Canada’s exports rose 2.3 per cent in July and were concentrated in non-energy products, according to Statistics Canada Thursday. Exports excluding energy products rose 4 per cent. Overall, export prices grew 1.3 per cent while export volumes advanced 1.0 per cent.
US exports, meanwhile, increased 0.4 per cent to US$188.5 billion, despite a strong dollar and economic weakness in major trading partners such as China and Europe, said the Commerce Department also Thursday.
US and Canada Merchandise Trade
Canada’s imports imports were up 1.7 per cent in July, said StatsCan Wednesday. Import demand was widespread among commodities in July. Import prices were up 1.3 per cent and volumes 0.5 per cent.
As a result, Canada’s merchandise trade deficit with the world narrowed from $811 million in June to $593 million in July.

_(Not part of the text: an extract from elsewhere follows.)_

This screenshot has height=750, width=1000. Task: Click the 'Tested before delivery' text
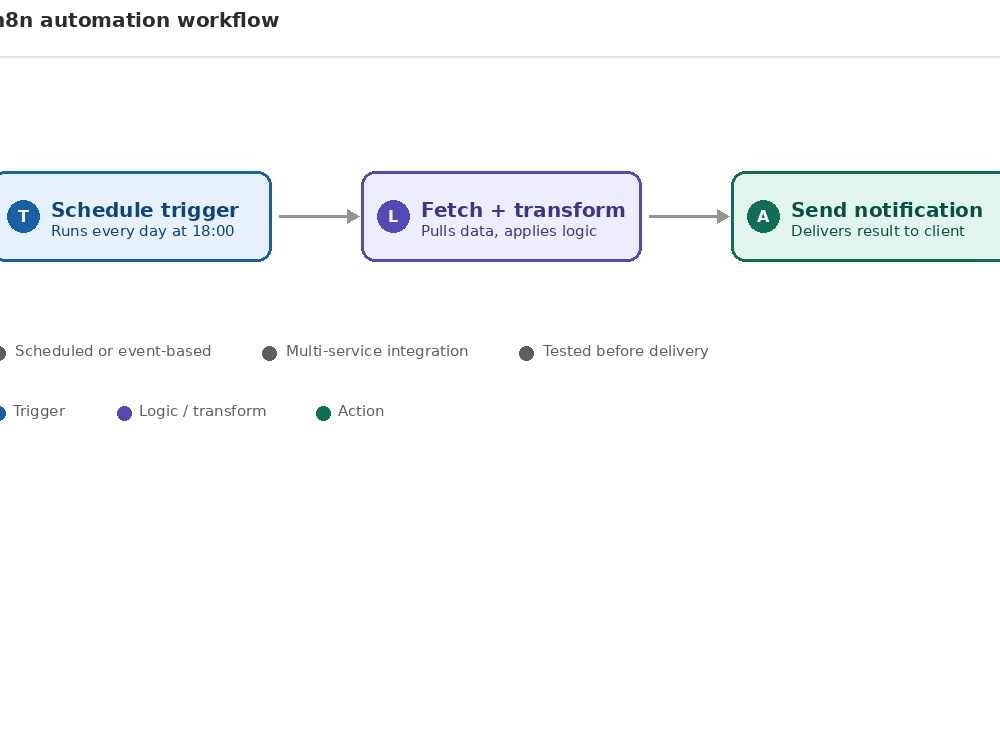tap(626, 351)
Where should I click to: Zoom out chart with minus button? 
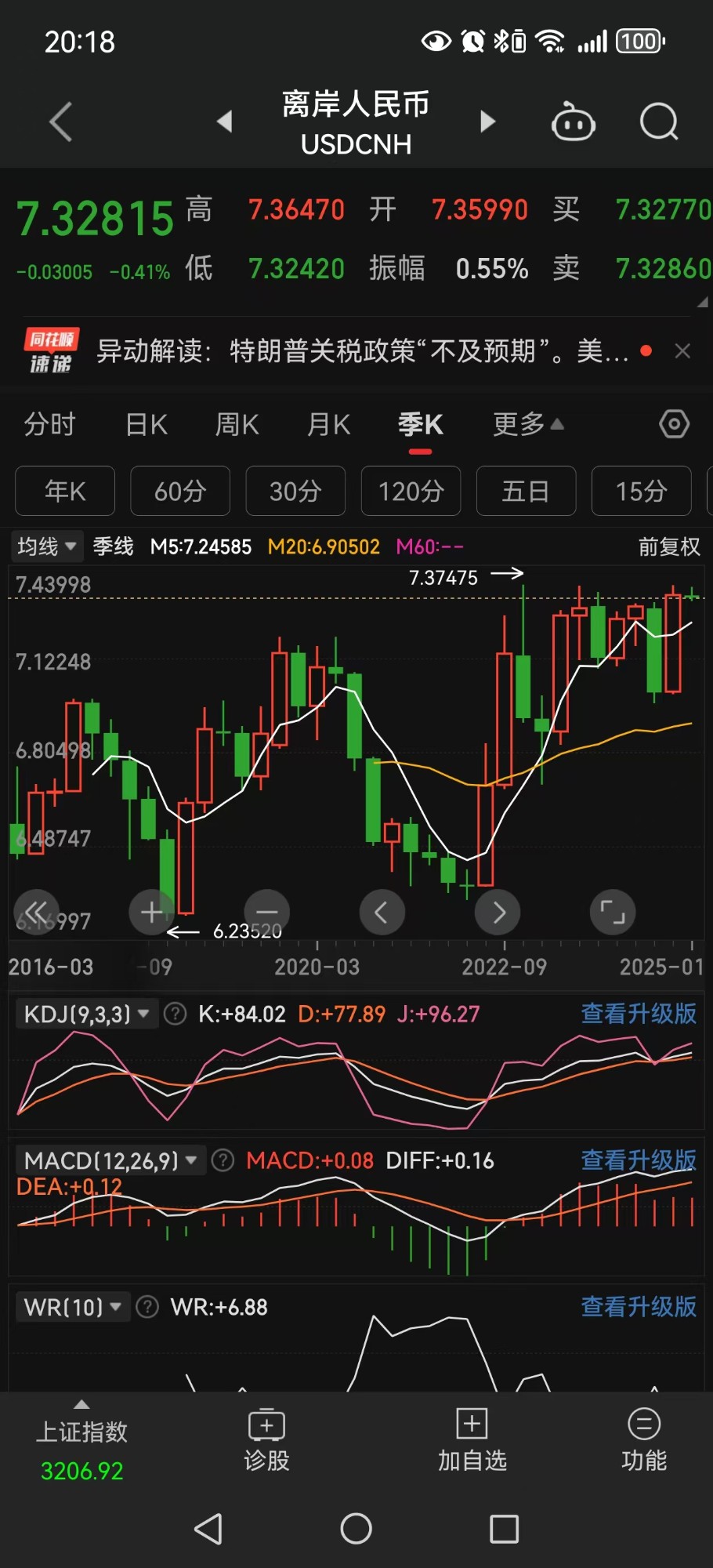267,912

Exports to the United States increased 2.1% to $34.7 billion. At the same time, imports from the United States rose 4.3% to $30.9 billion. As a result, Canada’s trade surplus with the United States narrowed from $4.4 billion in June to $3.8 billion in July.
Canadian exports to countries other than the US were up 2.9 per cent to $10.7 billion in July, led by an 11.7 per cent increase in exports to China. Meanwhile, imports from countries other than the US decreased 3.1 per cent to $15.1 billion. Consequently, Canada’s trade deficit with countries other than the US narrowed from $5.2 billion in June to $4.4 billion in July.
The US trade deficit, meanwhile, with other nations shrank 7.4 per cent from June to a seasonally adjusted US$41.86 billion in July, the Commerce Department said Thursday.
Imports fell 1.1 per cent to US$230.36 billion, reflecting falling American demand in July for pharmaceuticals and mobile phones, two consumer-goods categories which tend to swing from month to month. But rising imports across other categories implied that the US economy’s relative strength has supported Americans’ appetite for goods from overseas.